Günther Schmalz is also quoted in the following way:
Schmalz justifies SAP's commitment for a EU-wide regulation with SAP seeing patents as the only way to ensure returns on its development investment. Copyright is no solution, he continues, as the actual writing of code only makes up about 20% of the development of software. "Those who drive innovation need patents", Schmalz stresses. "Those who don't imitate."
This puzzled me for a second in the same way that the logic of proponents of "intelligent" design sometimes surprises me with its circular logic, or in the way a person on an airplane trying to open the door in mid-flight would puzzle me. I have tried to understand how it is possible that the head of SAP’s software development could make such a nonsensical statement about software development. Here are my theories:
- Mr Schmalz believes that software developers are essentially glorified typists, and that whenever no key is being pressed, no programming is done. This would imply a disturbingly limited understanding of what software developers actually do.
- Mr Schmalz does not consider testing, bug-fixing and other tasks to be part of programming. If programmers have to work according to that maxime, it could explain the quality of some of SAP’s software, I guess.
- Mr Schmalz thinks that it is the act of typing that constitutes Copyright, which would be an amazingly naive view of Copyright law. It would also mean that the Copyright of a book would be with the typist if the literary author "merely" dictated it.
- And finally my favorite: SAP is such a great employer that programmers only have to work 20% of their time and spend the rest reading the papers, getting massages, doing sports and watching TV.
In any case this statement makes it seem like Mr Schulz does not know much about software development or law. A peculiar combination for a head of software development. But then: SAP hasn’t really developed anything innovative in years. And no, I don’t dare to predict the causality in this case. Bill Gates however seemed to know much more about software development when he said in an internal Microsoft memo that was published by Fred Warshofsky, The Patent Wars (1994):
"If people had understood how patents would be granted when most of today's ideas were invented and had taken out patents, the industry would be at a complete stand-still today. [...] A future start-up with no patents of its own will be forced to pay whatever price the giants choose to impose. That price might be high: Established companies have an interest in excluding future competitors."
But maybe Mr Schmalz was misquoted and he actually said that: "Those who drive away innovation need patents."
Misinformation has at all times been part of the pro-software patent campaign. Remember the term "computer-implemented invention"? People tried to say this directive was about allowing patents on washing machines, braking systems, battery chargers. How many washing machines did SAP sell last year? Or the year before?
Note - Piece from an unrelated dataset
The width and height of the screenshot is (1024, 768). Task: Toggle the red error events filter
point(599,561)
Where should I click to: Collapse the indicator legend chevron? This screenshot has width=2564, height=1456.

Why would a pure software company take an interest in this directive if it weren’t about software?
Truth is that this debate is only about software patents, about monopolies on logic blocks, ideas and applied mathematics. Those who would like to see these fundamental building blocks monopolised in their hands are back. We beat them once, and we can do it again.
Because even though the second Terminator was so much quicker, stronger and more well-prepared, we all remember the end of the second movie.